Stored records
▽
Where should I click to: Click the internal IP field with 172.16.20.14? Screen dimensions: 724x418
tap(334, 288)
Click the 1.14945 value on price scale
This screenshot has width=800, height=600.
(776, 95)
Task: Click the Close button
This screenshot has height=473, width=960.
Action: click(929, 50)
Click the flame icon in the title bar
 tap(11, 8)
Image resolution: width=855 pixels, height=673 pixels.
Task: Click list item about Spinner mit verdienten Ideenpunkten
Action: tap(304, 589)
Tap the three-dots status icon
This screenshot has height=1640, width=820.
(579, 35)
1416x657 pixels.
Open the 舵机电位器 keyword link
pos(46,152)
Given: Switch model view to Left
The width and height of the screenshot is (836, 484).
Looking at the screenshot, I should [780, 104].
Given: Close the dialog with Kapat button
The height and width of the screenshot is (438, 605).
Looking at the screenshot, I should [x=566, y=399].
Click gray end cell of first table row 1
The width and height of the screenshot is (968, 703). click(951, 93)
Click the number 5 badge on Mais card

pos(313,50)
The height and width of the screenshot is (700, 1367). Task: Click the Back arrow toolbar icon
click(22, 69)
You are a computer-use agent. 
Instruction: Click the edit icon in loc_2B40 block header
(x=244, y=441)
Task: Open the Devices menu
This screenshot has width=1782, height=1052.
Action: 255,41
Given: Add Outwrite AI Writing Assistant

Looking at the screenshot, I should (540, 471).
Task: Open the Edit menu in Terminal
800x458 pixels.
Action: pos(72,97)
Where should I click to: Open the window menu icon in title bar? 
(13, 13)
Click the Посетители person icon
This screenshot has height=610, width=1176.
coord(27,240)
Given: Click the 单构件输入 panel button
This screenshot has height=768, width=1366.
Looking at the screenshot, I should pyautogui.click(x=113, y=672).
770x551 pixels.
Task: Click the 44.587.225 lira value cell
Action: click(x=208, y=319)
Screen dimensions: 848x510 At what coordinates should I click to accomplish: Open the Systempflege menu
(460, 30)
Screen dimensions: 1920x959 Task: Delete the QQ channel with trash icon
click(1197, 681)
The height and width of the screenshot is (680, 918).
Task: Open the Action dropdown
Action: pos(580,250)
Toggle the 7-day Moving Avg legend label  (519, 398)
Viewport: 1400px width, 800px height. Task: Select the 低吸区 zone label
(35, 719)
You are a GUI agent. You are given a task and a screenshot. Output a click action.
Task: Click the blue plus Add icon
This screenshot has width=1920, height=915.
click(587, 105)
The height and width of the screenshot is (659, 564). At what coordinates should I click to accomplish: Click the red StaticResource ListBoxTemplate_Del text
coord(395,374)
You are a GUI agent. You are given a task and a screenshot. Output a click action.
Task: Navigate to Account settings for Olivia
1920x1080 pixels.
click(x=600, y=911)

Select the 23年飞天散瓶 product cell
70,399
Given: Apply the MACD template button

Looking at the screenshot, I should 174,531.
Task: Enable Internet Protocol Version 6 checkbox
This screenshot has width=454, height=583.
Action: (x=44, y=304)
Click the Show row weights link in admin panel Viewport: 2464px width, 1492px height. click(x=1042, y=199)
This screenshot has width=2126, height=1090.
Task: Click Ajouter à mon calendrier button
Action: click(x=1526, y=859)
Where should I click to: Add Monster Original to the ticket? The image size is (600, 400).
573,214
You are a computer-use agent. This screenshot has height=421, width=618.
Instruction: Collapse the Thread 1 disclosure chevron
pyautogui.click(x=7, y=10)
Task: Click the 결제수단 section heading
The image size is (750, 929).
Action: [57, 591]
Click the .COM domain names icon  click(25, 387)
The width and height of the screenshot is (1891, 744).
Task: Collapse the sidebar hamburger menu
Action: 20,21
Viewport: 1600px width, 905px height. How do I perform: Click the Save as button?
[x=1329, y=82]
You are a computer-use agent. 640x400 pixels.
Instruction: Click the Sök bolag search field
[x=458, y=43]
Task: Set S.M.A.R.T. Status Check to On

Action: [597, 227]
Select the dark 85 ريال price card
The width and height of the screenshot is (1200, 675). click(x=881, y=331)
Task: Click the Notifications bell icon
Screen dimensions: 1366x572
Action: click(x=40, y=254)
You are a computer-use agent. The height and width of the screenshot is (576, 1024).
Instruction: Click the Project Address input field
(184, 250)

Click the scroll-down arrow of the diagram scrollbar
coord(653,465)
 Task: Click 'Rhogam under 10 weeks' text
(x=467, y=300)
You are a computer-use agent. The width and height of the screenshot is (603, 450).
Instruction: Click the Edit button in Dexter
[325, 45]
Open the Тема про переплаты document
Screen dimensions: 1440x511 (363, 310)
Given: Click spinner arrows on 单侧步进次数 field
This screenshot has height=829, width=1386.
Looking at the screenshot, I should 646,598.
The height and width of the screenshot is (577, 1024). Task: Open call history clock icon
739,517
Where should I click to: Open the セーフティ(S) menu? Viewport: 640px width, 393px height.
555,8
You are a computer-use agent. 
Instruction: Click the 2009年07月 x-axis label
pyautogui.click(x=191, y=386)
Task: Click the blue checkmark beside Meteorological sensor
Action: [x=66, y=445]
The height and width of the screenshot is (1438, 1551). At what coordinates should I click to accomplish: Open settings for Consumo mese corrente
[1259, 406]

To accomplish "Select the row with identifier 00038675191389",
△
_Problem to work on_
Going through the data, tally the lines containing "agent" and report only the result.

_Solution_
8